AUFGABEN.
a. Ändere im Text über das Kaiserrecht den Abschnitt, der bei „Edictum: Der Form“ beginnt und bei „Provinzbewohnern verliehen wurde.“ endet: Ersetze „Provinzbewohnern“ durch „Bewohnern der Provinzen“ und gib den Abschnitt wieder.
b. Entnimm sämtlichen Datensätzen alle Zeilen und gib sie unverändert wieder, ohne die Bilder.

=== QUELLE ===

Kaiserrecht: Constitutiones
Das Kaiserrecht tritt neben das Volksrecht und das Senatsrecht, ohne diese außer Kraft zu setzen. Die Gesetzeskraft der constitutio principis, des kaiserlichen Erlasses, d.h. die legislative Befugnis des princeps, wird auf das imperium proconsulare gegründet, das den Kaiser zum Oberbefehlshaber des Heeres macht und ihm die Kommandogewalt in den Provinzen gibt. Man unterscheidet 4 Arten constitutiones:
Mandata sind dienstliche
Anweisungen an Beamten und Behörden
Dekrete sind echte richterliche Entscheidungen auf Grund mündlicher
Verhandlung, gehören also dem Bereich der Rechtssprechung an
Epistulae oder rescripta: das berühmteste Beispiel dafür ist jener Bescheid
Trajans an Plinius, den Stadthalter von Bithynien, auf dessen Anfrage wegen
Behandlung der Christen. Infolge immer zahlreicherer Anzeigen gegen diese war
eine neue Rechtslage entstanden, für deren Beurteilung die sog.
Vorgänge fehlten und die daher einer verbindlichen Regelung durch die
höchste Instanz bedurfte. Trajan legt klugerweise noch kein
detailliertes Verfahren fest, sondern billigt Plinius 'vorläufige Maßnahme
und empfiehlt Milde. Denkbar einfach die Form dieses amtlichen
Schriftwechsels: Plinius' Brief ist adressiert an
den Imperator. Als Anrede genügt ein einmaliges domine im
ersten Satz. Die Antwort lapidar: Traianus Plinio.
Edictum: Der Form nach ein Edikt, d.h. eine öffentlich bekanntgegebene
Anordnung war jene constitutio Antoniniana des Carcalla vom Jahre 212 n. Chr.,
mit der das römische Bürgerrecht auch den Provinzbewohnern verliehen wurde.
Amtsrecht: edictum perpetuum, ius honorarium
Indem der Kaiser durch Reskript Bescheid erteilt,
übt er die alte Gutachtertätigkeit der römischen Juristen aus, das ius
respondendi, von dem später noch die Rede sein wird. Mit seinen Edikten ist er Nachfolger jener Beamten des römischen Volkes, die
das ius edicendi haben.

=== AUFLISTUNG ===

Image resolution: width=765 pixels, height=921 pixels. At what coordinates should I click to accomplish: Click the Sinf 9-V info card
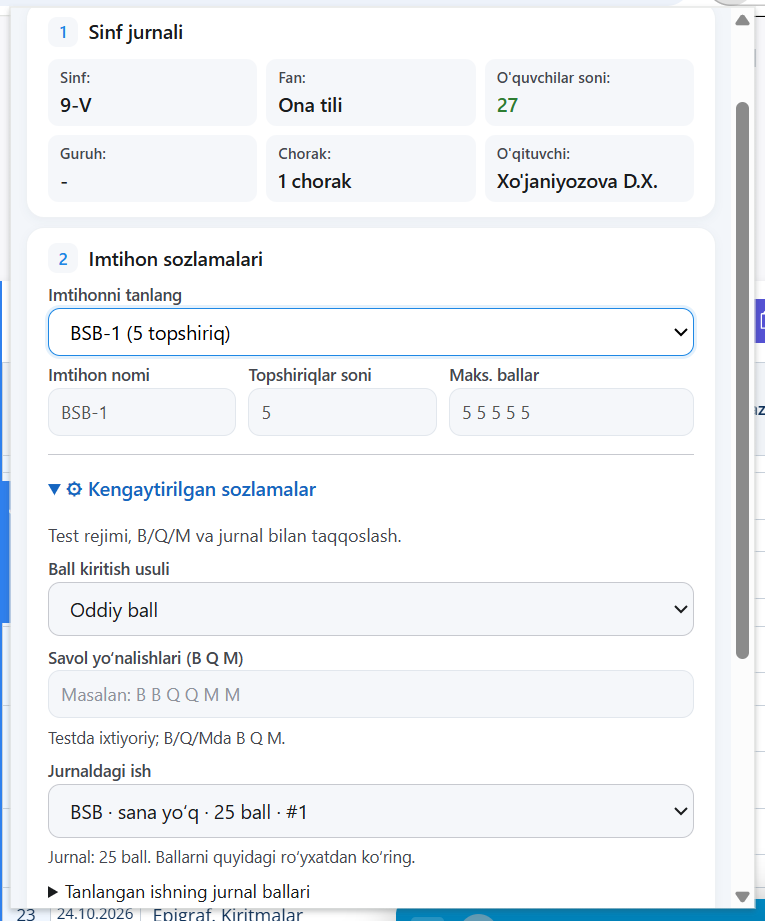[x=152, y=92]
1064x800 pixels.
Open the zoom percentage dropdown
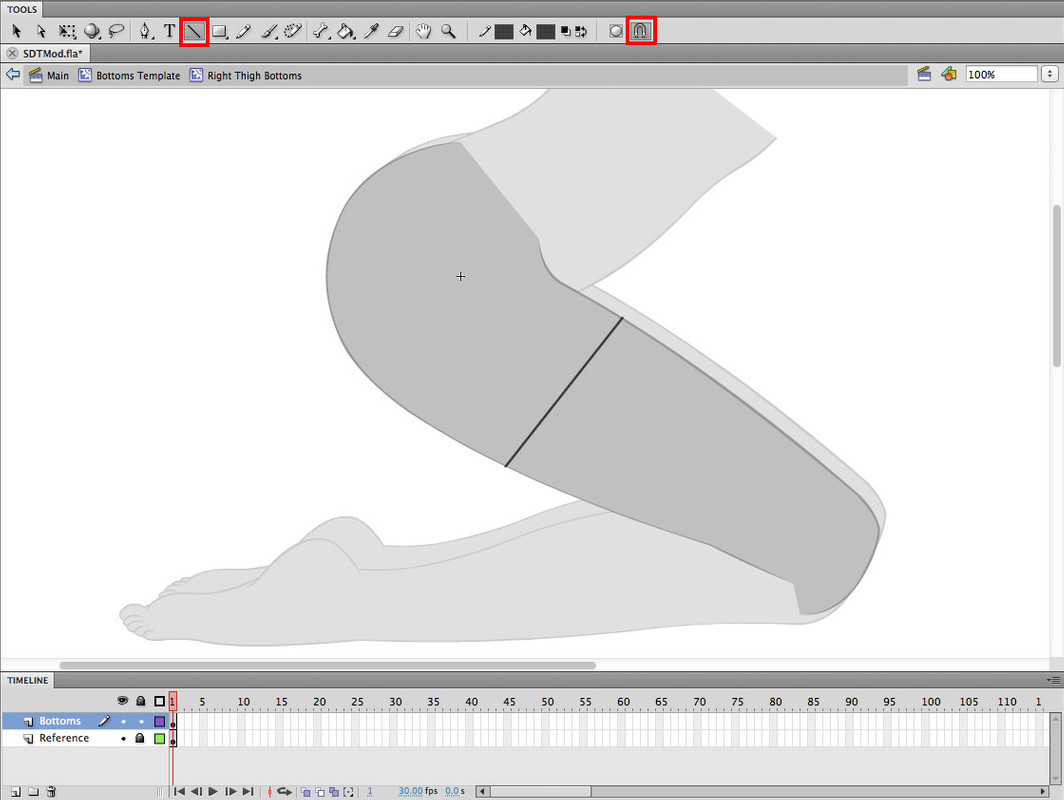tap(1049, 74)
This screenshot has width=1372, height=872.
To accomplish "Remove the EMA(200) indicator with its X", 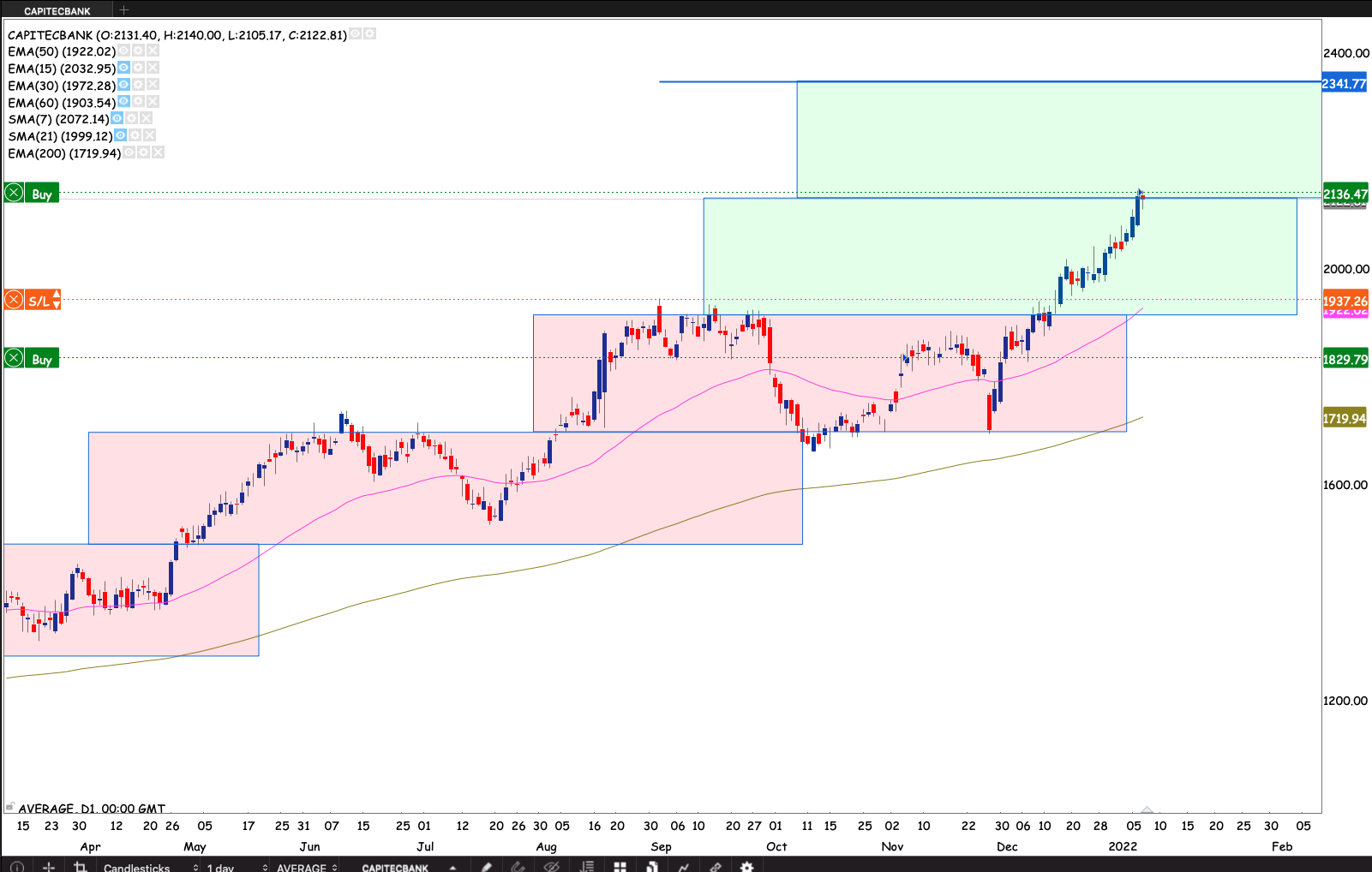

===

ERGEBNISSE.
a.
Edictum: Der Form nach ein Edikt, d.h. eine öffentlich bekanntgegebene
Anordnung war jene constitutio Antoniniana des Carcalla vom Jahre 212 n. Chr.,
mit der das römische Bürgerrecht auch den Bewohnern der Provinzen verliehen wurde.

b.
Image resolution: width=765 pixels, height=921 pixels. At what coordinates should I click to accomplish: Click the Sinf 9-V info card
[x=152, y=92]
1064x800 pixels.
Open the zoom percentage dropdown
tap(1049, 74)
This screenshot has width=1372, height=872.
To accomplish "Remove the EMA(200) indicator with its X", 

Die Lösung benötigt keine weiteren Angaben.